Dans les années 60 et 70, elle était vécue de façon moins douloureuse. Les tracts de l’époque dénonçaient les « cadences infernales » mais les difficultés étaient gérées plus collectivement par les salariés. Le mal-être, la pénibilité, les nuisances au travail étaient amorties par des collectifs qui s’entraidaient, se tenaient chaud au coeur en cas de difficulté, et donnaient un sens social et politique à cette souffrance. On parlait d’injustices, d’inégalités sociales, d’exploitation et d’espoir de transformer la société. Les gens n’étaient pas confrontés personnellement et individuellement à la souffrance, et les conflits de valeur étaient moins présents. Suite à Mai 68, nous vivons une période de très forte individualisation, voulue à la fois par les patrons - l’atomisation des salariés pour inverser le rapport de force - et par la société civile, qui demande plus de considération des personnes, davantage d’autonomie et de liberté. Les transformations liées à la concurrence, qui met l’accent sur la qualité et la réactivité, puis la montée en puissance du tertiaire ont favorisé ces politiques d’individualisation. Elles ont pris la forme d’attaques en règle contre les collectifs de travail au sein desquels mûrissaient des valeurs alternatives qui sont le point de départ de contestations toujours possibles.

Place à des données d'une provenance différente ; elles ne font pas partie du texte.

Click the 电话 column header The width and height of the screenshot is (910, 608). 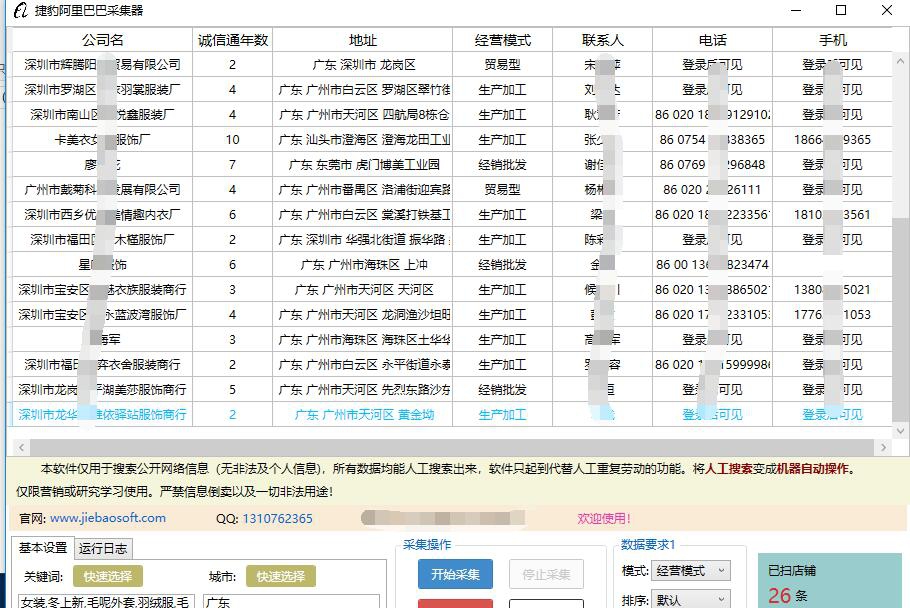point(713,40)
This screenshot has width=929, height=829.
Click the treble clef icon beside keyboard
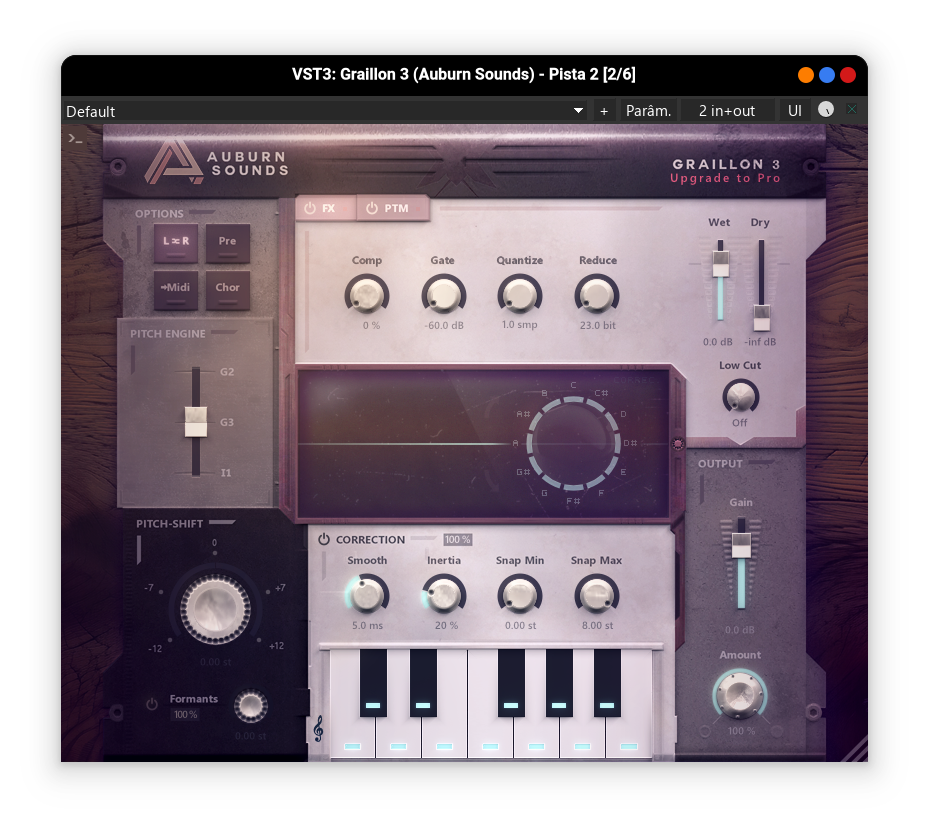coord(318,730)

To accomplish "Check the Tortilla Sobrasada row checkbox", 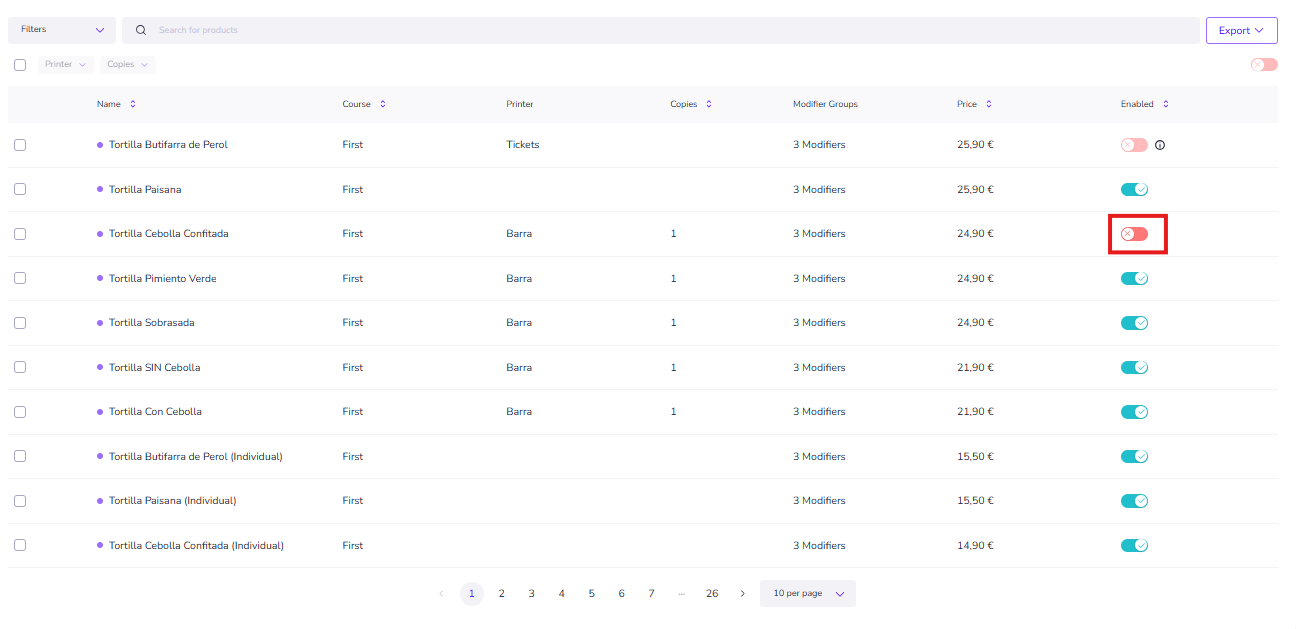I will (20, 323).
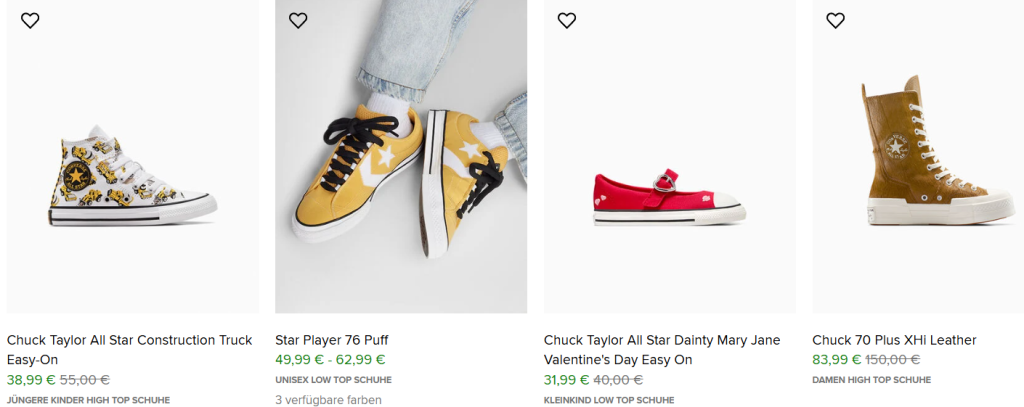This screenshot has height=407, width=1024.
Task: Click the Unisex Low Top Schuhe label
Action: 333,380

D’où vient ce modèle managérial ?
Il est mondial et s’inspire du toyotisme : polyvalence, rotation des tâches, mobilisation affective des salariés, auto-contrôle... La spécificité française vient de la volonté des entreprises d’accélérer le changement. Dans les années 90, les directions managériales ont clairement déclaré avoir besoin de faire table rase du passé, que les gens oublient comment ils fonctionnaient auparavant pour devenir les salariés de demain. Selon moi, elles ont voulu créer de l’amnésie. Cette volonté de transformation est plus importante en France qu’ailleurs car il y a, du point de vue du management, le sentiment d’avoir été désavantagé par l’héritage des années 50 à 70 dominées par l’idée de lutte des classes , source de conflictualité avec les salariés. Moderniser l’entreprise est devenu le leitmotiv des années 90 et s’est traduit par une marche forcée pour changer les mentalités. En un temps record, nous sommes passés d’un monde du travail très collectif, syndiqué et politisé à un monde profondément atomisé, s’appuyant sur une relation personnalisée des salariés à leur hiérarchie et à leur entreprise. Cette situation est très désavantageuse pour les salariés français.